- [Item-finding records]
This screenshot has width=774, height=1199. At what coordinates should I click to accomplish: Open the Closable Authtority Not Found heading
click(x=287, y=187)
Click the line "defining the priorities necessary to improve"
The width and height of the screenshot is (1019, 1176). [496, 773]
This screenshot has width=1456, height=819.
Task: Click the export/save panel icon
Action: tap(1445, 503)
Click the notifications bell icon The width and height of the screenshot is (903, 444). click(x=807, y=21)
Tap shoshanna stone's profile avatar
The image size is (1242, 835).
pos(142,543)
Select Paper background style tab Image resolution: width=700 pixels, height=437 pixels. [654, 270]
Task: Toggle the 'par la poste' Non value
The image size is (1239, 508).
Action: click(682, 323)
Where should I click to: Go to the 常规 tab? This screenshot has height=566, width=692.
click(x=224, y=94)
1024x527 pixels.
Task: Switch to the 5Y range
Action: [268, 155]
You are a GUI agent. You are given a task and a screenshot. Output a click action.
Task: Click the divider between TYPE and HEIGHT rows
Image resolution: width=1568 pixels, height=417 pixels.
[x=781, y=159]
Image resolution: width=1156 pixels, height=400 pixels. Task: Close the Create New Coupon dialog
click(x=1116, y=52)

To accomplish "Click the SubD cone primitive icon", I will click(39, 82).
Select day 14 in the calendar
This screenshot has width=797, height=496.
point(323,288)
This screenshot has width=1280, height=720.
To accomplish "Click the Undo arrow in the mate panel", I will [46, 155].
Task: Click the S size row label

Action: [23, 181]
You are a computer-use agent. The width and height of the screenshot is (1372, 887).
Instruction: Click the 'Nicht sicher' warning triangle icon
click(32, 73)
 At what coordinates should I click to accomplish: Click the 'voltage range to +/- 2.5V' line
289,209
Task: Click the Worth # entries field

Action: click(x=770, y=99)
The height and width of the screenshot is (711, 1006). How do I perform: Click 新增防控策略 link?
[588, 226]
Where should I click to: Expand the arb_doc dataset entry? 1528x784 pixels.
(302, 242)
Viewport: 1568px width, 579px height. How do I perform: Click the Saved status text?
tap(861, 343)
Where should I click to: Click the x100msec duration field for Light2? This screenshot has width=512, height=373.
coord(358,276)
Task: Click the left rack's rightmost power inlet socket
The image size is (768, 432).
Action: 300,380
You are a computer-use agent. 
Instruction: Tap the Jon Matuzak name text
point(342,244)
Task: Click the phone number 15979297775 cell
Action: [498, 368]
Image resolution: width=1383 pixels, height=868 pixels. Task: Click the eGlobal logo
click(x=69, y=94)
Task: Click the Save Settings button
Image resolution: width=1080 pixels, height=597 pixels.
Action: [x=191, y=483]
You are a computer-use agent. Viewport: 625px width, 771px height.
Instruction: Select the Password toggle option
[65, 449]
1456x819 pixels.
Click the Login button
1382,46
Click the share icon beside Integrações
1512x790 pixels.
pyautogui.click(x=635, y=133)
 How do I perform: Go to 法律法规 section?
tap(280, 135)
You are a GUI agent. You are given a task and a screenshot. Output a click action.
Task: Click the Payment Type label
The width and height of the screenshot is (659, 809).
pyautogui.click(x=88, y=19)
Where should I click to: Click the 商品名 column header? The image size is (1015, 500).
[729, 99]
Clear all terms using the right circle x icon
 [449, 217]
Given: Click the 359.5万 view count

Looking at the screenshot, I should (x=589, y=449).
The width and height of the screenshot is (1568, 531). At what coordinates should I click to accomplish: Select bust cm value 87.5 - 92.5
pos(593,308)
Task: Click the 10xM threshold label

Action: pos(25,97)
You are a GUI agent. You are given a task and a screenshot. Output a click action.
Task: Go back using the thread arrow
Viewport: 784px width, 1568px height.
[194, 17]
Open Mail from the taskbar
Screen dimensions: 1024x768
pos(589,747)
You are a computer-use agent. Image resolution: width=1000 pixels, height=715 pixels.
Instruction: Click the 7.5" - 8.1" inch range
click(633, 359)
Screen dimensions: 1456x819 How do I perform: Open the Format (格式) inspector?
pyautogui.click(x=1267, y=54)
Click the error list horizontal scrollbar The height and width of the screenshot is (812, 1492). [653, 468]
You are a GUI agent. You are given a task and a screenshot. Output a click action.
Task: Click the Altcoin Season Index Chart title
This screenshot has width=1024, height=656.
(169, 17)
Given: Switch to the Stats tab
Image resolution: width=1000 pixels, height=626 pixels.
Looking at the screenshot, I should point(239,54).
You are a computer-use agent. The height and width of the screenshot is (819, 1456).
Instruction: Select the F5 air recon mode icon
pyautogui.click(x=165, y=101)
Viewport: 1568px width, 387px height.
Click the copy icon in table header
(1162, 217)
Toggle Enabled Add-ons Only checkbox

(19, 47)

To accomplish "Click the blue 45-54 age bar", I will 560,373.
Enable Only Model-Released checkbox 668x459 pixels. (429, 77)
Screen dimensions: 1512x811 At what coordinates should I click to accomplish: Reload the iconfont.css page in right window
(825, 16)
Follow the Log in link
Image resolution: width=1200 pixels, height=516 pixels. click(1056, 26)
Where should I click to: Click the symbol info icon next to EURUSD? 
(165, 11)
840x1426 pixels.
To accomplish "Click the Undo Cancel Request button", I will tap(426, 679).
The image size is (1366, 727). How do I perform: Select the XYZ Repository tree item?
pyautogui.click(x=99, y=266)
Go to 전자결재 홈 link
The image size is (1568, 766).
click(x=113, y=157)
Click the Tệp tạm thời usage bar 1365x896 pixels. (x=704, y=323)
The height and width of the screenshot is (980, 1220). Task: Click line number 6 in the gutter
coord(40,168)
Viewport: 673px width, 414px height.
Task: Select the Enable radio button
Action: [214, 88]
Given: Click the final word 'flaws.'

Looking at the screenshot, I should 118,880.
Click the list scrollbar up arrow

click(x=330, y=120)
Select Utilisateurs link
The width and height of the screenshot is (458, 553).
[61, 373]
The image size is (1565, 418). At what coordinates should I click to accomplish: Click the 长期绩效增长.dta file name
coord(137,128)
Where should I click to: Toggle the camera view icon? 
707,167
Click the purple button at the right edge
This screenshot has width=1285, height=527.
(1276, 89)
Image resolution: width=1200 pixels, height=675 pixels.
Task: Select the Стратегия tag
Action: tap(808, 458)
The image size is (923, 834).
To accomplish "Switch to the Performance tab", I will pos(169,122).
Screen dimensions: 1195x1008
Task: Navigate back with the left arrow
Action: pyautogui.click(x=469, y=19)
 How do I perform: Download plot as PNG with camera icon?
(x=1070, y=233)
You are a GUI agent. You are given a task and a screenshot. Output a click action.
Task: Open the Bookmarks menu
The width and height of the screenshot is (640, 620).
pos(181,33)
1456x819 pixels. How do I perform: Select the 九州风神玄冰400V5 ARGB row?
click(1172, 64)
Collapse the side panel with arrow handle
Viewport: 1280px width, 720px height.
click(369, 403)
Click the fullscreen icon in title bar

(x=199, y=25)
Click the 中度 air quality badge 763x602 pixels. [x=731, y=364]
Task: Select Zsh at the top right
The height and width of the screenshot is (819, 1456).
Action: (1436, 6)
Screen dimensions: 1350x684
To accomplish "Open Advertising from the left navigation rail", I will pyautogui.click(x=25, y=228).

- [Set exercise]
Can you copy out the records word for word, starting at the line that contains "Given: Click the 359.5万 view count" and ending at the line that contains "pos(589,747)", with both of those lines included?

- [Response to the exercise]
Given: Click the 359.5万 view count

Looking at the screenshot, I should (x=589, y=449).
The width and height of the screenshot is (1568, 531). At what coordinates should I click to accomplish: Select bust cm value 87.5 - 92.5
pos(593,308)
Task: Click the 10xM threshold label

Action: pos(25,97)
You are a GUI agent. You are given a task and a screenshot. Output a click action.
Task: Go back using the thread arrow
Viewport: 784px width, 1568px height.
[194, 17]
Open Mail from the taskbar
Screen dimensions: 1024x768
pos(589,747)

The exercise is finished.